## PROMPT
Copy nothing but the lines from the one containing "Click the Impress presentation icon" through the last line of the entries below, exactly as written and without pictures.

## DATA RECORDS
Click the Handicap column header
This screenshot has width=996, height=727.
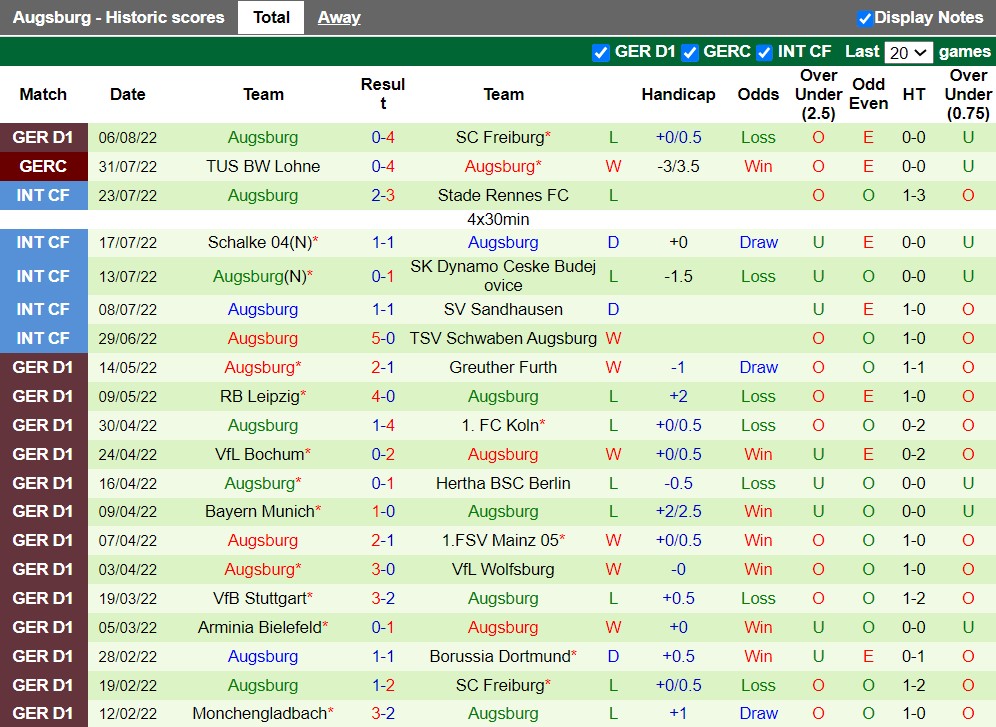coord(678,94)
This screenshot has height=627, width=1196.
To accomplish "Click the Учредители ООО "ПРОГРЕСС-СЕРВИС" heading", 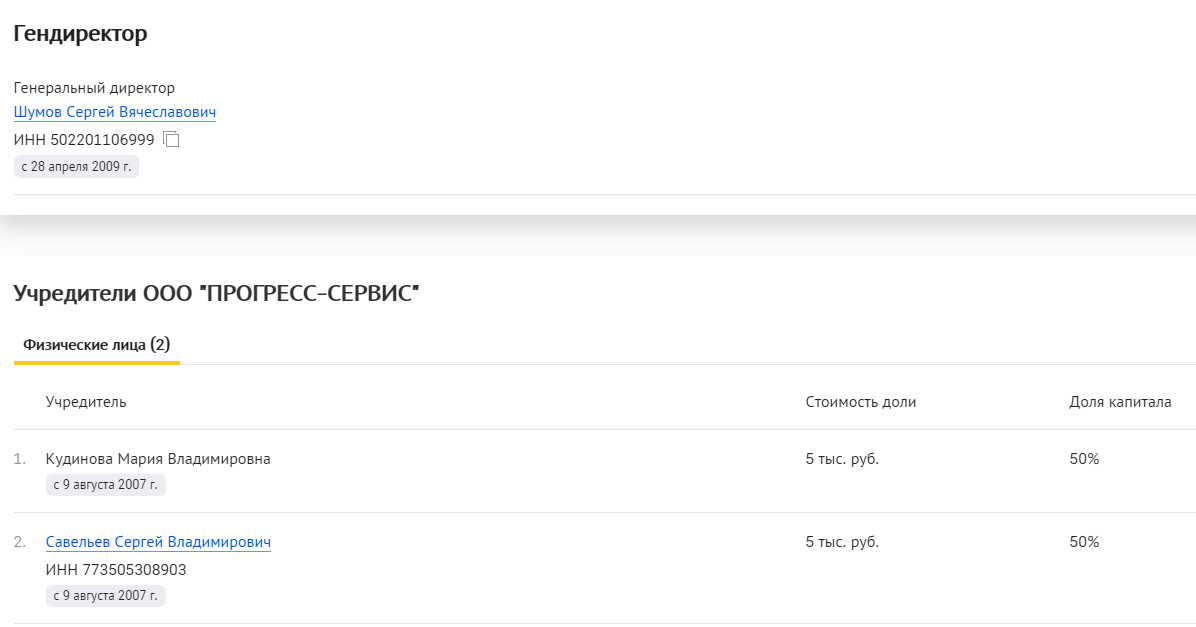I will click(216, 293).
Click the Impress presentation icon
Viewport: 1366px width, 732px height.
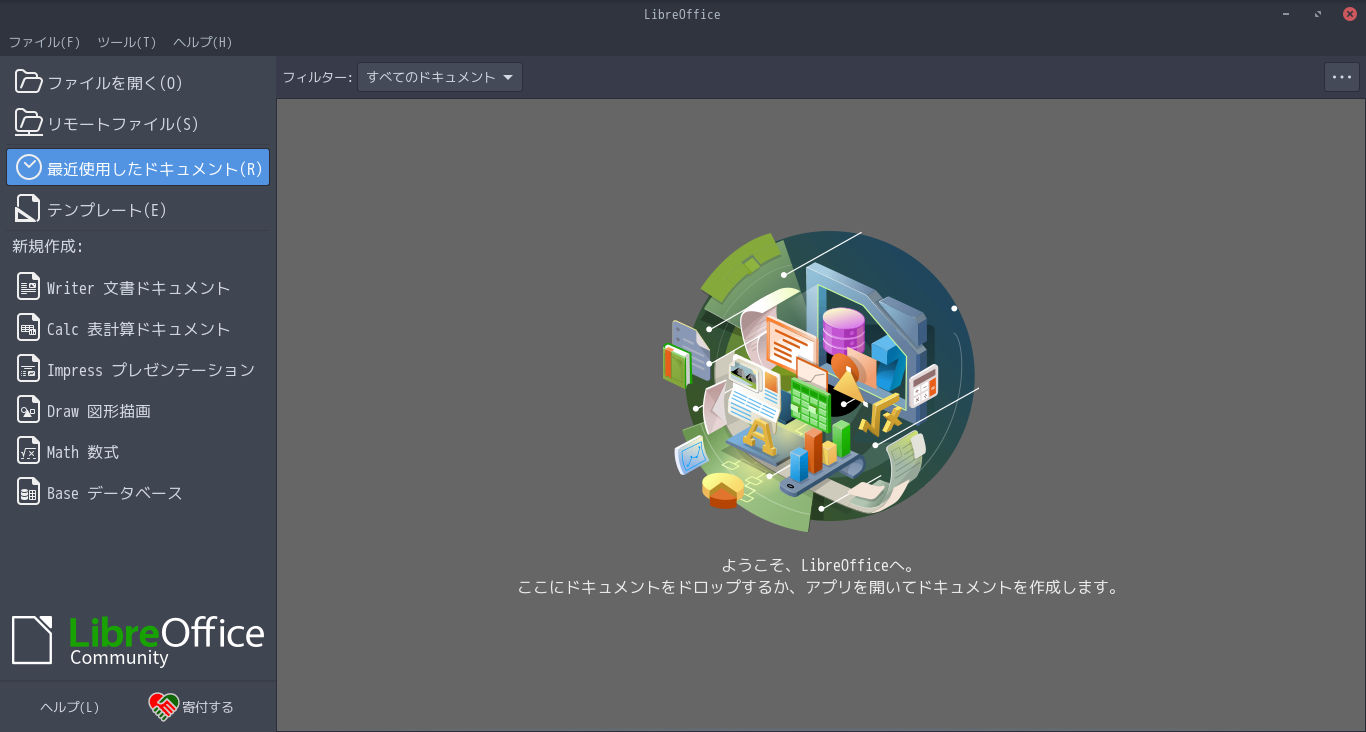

## EXERCISE RESULT
Click the Impress presentation icon
Viewport: 1366px width, 732px height.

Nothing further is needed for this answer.